Далее следуют образы, подчеркивающие эту мимолетность, эту неуловимость момента: «иль медленный вздох на бегу иноходца». Иноходец – это стремительное движение, символ скорости и неудержимости, но даже в этом бешеном беге присутствует «медленный вздох», который выдает скрытую усталость, грусть или, возможно, задумчивость. Это контраст между внешним и внутренним, между скоростью жизни и глубиной переживаний. «Иль взрывы прыща соскользнувшего с плеч» – это образ, который вносит элемент гротеска и абсурда, подчеркивая неожиданность и нелепость некоторых событий, которые, подобно прыщу, появляются внезапно и так же внезапно исчезают, оставляя после себя лишь смутное воспоминание.
«Такие пассажи намек узнавая» – здесь «пассажи» следует понимать не только в прямом смысле, как едущих в трамвае, но и как метафору для мыслей, ощущений, впечатлений, которые пассажиры трамвая, а возможно, и сам автор, улавливают в окружающей действительности. Эти «пассажи» – это нечто большее, чем просто случайные наблюдения; они несут в себе некий «намек», скрытый смысл, который требует расшифровки.
«Спешили граненым носам перешейка / придать полувыпуклость прыти трамвая» – это сложное, многослойное описание. «Граненые носы» могут относиться к чертам лиц пассажиров, подчеркивая их резкость, угловатость, или же к элементам городской архитектуры, которые создают ощущение жесткости и определенности. «Перешеек» – это узкое пространство, символизирующее переход, связующее звено. «Придать полувыпуклость прыти трамвая» – это попытка придать ускользающей, эфемерной «прыти» трамвая, его неуловимой энергии, какую-то более осязаемую форму, сделать ее более заметной, но при этом сохранить ее динамичность.
«Иль шею назвать полуласковым эйка» – это образ, полный нежности и некоторой фамильярности. «Эйка» – это восклицание, зов, но в данном случае оно «полуласковое», что придает ему двусмысленность, намекая на скрытое влечение или, возможно, на попытку установить более интимный контакт. «Шея» – это чувственная часть тела, а «полуласковое» обращение к ней создает атмосферу недосказанности и интриги.
«Баллада вилась на щекастых обоях / как будто искось разомлевшего ига» – здесь баллада, как повествование, обретает физическое воплощение, «виясь» на «щекастых обоях». «Щекастые обои» – это образ, создающий ощущение уюта, но в то же время некоторой приземленности, обыденности.

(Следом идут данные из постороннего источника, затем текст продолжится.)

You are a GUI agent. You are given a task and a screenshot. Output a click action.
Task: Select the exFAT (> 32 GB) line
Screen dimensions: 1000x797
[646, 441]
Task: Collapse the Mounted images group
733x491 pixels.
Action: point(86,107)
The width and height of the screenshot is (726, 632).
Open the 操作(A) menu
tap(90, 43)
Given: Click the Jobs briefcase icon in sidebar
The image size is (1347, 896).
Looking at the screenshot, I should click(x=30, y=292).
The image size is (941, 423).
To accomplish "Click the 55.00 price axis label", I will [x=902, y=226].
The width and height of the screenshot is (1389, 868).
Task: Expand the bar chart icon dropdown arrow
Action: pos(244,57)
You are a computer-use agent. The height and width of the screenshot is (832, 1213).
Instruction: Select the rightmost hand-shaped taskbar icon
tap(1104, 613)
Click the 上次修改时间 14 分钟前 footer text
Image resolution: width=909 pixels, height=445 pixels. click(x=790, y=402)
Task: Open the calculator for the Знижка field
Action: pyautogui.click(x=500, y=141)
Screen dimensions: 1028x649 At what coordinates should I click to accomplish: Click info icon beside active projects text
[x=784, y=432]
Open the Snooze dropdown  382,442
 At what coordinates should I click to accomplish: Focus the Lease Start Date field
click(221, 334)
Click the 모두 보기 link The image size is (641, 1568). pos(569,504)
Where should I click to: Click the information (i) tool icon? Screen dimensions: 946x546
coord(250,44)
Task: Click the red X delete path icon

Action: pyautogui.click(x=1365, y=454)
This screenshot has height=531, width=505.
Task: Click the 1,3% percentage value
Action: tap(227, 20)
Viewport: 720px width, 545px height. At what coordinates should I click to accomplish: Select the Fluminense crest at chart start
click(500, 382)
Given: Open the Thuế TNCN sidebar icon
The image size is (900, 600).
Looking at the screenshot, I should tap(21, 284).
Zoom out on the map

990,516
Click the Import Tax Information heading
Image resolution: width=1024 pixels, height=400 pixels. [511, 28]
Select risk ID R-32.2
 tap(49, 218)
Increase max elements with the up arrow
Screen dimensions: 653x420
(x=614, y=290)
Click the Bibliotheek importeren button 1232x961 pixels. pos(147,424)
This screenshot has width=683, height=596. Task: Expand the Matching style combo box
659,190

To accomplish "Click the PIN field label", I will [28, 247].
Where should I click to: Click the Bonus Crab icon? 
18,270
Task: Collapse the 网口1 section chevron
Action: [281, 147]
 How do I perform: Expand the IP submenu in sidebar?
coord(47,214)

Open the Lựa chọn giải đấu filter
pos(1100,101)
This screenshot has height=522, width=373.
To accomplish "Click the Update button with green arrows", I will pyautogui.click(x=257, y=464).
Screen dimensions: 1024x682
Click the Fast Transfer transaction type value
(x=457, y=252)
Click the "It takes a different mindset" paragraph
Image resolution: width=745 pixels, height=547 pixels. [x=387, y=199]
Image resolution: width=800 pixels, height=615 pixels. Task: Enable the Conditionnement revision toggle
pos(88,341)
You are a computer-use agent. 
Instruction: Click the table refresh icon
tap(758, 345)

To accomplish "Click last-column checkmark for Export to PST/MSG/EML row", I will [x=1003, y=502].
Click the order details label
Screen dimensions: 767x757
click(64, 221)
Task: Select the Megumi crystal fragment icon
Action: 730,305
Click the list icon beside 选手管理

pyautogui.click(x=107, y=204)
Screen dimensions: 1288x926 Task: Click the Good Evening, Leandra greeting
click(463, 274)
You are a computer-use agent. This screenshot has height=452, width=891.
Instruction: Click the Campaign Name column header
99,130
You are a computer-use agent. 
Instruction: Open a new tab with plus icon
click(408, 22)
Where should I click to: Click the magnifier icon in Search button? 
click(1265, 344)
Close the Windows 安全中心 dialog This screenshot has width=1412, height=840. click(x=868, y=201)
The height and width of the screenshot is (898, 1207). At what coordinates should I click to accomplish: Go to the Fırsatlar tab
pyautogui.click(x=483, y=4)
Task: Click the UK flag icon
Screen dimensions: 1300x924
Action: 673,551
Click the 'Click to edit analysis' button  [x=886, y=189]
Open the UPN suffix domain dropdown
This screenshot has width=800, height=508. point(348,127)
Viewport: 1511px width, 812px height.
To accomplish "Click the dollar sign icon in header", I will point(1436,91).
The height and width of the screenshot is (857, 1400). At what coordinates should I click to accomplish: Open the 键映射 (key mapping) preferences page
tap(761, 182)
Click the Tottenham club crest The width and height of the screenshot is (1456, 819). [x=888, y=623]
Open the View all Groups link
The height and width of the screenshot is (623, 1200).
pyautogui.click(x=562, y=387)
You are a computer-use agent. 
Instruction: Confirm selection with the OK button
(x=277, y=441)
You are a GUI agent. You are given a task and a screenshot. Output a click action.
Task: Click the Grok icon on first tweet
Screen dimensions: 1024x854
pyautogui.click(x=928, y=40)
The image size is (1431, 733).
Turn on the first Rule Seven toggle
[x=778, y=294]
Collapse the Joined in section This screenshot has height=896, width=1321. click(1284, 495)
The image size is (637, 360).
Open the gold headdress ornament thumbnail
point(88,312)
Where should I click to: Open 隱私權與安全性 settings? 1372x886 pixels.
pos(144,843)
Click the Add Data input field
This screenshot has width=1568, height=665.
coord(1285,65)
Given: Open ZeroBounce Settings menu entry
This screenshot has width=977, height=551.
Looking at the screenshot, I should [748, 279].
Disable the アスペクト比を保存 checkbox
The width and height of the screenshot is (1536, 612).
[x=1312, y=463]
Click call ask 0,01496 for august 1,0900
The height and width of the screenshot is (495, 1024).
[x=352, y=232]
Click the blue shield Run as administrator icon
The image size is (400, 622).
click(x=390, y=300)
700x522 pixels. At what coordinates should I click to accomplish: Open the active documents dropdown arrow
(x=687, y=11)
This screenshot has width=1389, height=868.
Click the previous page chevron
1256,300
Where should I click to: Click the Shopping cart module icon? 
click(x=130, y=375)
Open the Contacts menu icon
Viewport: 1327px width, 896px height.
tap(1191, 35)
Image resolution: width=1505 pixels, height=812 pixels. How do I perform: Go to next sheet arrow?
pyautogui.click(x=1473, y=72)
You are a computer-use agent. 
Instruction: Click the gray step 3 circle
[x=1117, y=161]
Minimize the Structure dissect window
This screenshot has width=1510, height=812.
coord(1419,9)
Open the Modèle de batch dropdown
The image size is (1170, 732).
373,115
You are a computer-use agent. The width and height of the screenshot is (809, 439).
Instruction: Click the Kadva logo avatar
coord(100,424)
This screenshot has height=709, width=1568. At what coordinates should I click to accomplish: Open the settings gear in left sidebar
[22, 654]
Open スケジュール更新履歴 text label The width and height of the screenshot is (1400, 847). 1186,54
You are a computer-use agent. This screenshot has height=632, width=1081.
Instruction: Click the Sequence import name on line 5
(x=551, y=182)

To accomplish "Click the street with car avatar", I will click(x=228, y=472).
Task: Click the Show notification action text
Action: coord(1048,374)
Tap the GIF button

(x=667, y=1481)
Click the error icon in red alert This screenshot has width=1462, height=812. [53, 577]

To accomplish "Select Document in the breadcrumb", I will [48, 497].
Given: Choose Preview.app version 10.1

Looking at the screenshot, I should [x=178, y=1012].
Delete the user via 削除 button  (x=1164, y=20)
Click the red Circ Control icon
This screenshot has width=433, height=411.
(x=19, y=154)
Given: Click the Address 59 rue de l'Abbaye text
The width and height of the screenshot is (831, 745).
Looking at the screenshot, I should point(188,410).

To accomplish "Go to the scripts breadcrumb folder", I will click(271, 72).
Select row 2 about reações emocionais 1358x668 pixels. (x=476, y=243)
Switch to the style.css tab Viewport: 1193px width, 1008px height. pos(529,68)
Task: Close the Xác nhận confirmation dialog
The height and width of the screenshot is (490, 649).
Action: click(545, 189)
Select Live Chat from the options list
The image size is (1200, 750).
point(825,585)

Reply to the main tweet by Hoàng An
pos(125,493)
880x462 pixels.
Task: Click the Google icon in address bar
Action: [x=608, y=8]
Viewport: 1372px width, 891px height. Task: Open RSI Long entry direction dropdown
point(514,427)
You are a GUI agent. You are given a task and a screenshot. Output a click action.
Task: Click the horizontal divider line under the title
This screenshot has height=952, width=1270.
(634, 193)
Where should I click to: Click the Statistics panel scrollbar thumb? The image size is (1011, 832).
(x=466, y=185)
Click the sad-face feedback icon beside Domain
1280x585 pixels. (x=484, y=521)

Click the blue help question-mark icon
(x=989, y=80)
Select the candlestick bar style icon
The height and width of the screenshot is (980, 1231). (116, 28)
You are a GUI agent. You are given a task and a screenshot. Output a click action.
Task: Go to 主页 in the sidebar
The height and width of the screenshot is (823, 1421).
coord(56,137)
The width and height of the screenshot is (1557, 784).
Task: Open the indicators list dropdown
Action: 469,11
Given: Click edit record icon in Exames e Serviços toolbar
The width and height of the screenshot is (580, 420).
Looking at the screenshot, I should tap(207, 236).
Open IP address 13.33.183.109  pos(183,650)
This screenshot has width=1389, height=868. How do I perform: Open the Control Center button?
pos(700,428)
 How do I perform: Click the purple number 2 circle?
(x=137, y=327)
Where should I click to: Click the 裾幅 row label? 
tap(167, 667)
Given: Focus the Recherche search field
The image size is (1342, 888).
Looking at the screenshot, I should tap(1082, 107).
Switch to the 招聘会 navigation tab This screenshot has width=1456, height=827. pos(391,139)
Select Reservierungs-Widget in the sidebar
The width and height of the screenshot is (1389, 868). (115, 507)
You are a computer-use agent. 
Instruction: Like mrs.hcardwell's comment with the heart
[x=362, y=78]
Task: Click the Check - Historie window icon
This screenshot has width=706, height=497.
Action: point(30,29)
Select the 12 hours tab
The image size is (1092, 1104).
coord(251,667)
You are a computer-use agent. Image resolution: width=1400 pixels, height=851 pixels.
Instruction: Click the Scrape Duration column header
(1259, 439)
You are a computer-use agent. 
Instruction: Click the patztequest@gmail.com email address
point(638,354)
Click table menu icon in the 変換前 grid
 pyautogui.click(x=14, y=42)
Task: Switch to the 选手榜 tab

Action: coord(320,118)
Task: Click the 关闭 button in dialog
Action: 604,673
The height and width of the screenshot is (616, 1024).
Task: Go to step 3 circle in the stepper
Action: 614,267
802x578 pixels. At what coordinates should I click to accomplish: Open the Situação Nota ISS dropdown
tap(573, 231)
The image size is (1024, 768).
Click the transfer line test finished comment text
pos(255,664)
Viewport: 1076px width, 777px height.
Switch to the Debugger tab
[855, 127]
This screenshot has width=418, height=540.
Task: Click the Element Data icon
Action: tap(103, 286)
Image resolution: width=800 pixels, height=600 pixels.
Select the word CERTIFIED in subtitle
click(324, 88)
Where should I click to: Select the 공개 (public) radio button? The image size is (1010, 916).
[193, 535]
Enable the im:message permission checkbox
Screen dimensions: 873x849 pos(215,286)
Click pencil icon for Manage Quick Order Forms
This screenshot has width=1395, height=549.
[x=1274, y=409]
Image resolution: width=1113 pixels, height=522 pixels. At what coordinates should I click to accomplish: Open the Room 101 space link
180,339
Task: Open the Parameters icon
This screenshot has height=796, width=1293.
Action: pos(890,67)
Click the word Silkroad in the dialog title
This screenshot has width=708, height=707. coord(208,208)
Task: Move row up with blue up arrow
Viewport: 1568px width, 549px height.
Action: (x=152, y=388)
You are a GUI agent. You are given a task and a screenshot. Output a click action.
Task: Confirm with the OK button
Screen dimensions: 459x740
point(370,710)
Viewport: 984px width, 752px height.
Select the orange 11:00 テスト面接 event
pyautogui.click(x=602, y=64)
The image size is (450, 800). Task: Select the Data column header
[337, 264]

Однако даже в этой обыденности баллада проявляет себя «искосью разомлевшего ига». «Иго» – это тяжелая, гнетущая сила, но здесь оно «разомлевшее», то есть утратившее свою остроту, ставшее вялым, но при этом все еще присутствующее, как тень. «Искось» – это косой, непрямой взгляд, который может означать скрытую угрозу, насмешку или же просто нежелание прямо смотреть на вещи.
«И пляски встречались плешивых коббольдов / как слов сочлененье родившее книгу.» – завершающая строка, полная сюрреализма и игры слов. «Плешивые коббольды» – это странные, возможно, уродливые существа, которые, тем не менее, «пляшут». Их пляски, столь же нелепые и абсурдные, как и сама ситуация, сравниваются с «слов сочлененьем, родившим книгу». Это означает, что даже самые странные, несвязные, на первый взгляд, элементы могут складываться в нечто целое, в некое произведение, в данном случае – в книгу, или, в контексте стихотворения, в саму эту балладу. Это подчеркивает идею о том, что поэзия, искусство способны находить красоту и смысл даже в самых неожиданных и хаотичных проявлениях жизни, преобразуя их в нечто значимое и запоминающееся.